Sus escultoras seducen y amedrentan a la vez. Entran ganas de tocarlas, pero su textura puntiaguda repele todo contacto. "Siempre quise emular las espinas de los erizos de mar", compara su creadora, Jennifer Maestre desde Boston, "luchan por protegerse". Cactus de punta fina, gatos de orejas afiladas o peligrosas estrellas de mar. Maestre no es una escultora al uso. Sus inquietantes figuras, unas de ocho centímetros de alto, otras de medio metro, son torres de lapiceros. Sí, como lo oye. Las obras de Maestre se alimentan de lápices similares a los Alpino con los que coloreaba en el cole. Estructuras de cientos de pedazos de grafito -de unos tres centímetros de largo-, agujereados y ensamblados en resistentes hilos, como si fuesen collares.
"Son metáforas de nuestro empeño por protegernos, por defender nuestra personalidad y nuestra alma. Los seres vivos seducimos e inspiramos rechazo al mismo tiempo", teoriza.
A partir de ahí, Maestre, de 48 años, ha creado más de 60 esculturas que hoy se exponen en museos (como el Krannert Art Museum de Illinois o el DeCordova Museum de Lincoln), en galerías y casas particulares (sus delirios escultóricos alcanzan los 6.000 euros). Su técnica: el peyote. Un antiguo método, que toma prestado el nombre a un cactus alucinógeno de San Luis de Potosí (México) y que consiste en enfilar abalorios en un hilo. Una laboriosa tarea a la que dedica ocho horas diarias (tarda de dos semanas a un mes en terminar una pieza). "Uso unos 200 lápices para las figuras más pequeñas y unos 800 para las más grandes", detalla.
Sin embargo, la caja de herramientas de Maestre no siempre encerró anodinos lapiceros e inofensivos filamentos. "Empecé pegando clavos en mosquiteras.
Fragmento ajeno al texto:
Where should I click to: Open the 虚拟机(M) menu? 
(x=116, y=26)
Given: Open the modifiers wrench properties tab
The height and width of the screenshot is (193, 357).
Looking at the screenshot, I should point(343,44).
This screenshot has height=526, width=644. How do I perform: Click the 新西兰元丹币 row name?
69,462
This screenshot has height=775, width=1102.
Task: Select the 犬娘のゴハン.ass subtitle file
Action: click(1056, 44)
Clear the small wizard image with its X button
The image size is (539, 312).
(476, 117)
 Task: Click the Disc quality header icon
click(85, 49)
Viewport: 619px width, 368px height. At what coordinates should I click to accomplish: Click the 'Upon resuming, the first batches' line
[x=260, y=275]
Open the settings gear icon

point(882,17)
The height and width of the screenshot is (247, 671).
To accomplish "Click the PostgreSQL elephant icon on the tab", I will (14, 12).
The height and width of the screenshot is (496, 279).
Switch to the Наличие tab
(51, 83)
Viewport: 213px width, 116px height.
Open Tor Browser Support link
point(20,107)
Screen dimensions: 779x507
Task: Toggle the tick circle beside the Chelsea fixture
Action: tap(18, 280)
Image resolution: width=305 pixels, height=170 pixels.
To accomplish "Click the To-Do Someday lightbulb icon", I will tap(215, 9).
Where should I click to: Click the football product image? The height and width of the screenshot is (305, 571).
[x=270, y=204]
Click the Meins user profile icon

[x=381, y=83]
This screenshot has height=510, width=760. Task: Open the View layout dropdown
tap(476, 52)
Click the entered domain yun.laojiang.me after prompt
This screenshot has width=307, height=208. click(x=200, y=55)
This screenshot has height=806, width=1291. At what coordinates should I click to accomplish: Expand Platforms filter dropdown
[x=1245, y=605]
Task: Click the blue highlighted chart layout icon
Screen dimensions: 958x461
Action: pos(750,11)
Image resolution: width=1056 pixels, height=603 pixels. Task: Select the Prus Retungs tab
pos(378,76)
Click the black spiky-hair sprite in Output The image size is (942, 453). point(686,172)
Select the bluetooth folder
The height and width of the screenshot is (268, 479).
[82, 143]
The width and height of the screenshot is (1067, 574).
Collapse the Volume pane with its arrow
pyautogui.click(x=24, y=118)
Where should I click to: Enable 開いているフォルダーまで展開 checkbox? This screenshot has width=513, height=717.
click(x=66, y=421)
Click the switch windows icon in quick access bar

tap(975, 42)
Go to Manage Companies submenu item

Pero me mareaba el olor del caucho líquido. Así que me pasé a los lápices. Aprendí la técnica del peyote en libros". La bombilla se le encendió en 1999, pocos meses después de graduarse en la Universidad de Arte de Massachusetts. "Me especialicé en esculturas de cristal. Pero salía muy caro. Alquilar un estudio con hornos cuesta unos 38 dólares la hora [25 euros]". Y añade: "Sale más a cuenta sacar punta a lápices".
Maestre, eterno culo de mal asiento, no se matriculó en la escuela de arte hasta los 30. "De joven, estudié Economía en Wellesley [la prestigiosa universidad de Boston donde estudió Hillary Clinton] para contentar a mi padre. He sido de todo: dependienta, camarera, cocinera. Hasta intenté montar una empresa de zapatos con una amiga". Su vida ha sido un baile. "Mi padre era astrónomo. Nací en Johannesburgo. Pero he vivido en Irán, Nuevo México, Barcelona...".
Aquella odisea intercontinental le ha dejado cierto poso artístico. "Visitábamos museos y me di cuenta de que me apasionaba el arte". Le hechizaron las caprichosas formas del art déco holandés, las estructuras orgánicas de Gaudí y el arte tribal de Papúa Nueva Guinea. Una magia animista de la que toma prestado el sentido de protección y supervivencia.
Volúmenes y tipologías desempeñan un papel fundamental en su obra. No extraña su pasión por el biólogo y filósofo alemán del XIX Ernst Haeckel. "Sus teorías e ilustraciones me dicen que el arte no agotará jamás las formas que existen en la naturaleza".
Cuando se estableció en Boston decidió hacer lo que mejor se le daba: bailar. "Trabajé como gogó de un grupo de garage durante 14 años. Hacían versiones de The Byrds y Fleetwood Mac. Lo dejé porque no me veía moviendo las caderas sobre un escenario a los 40".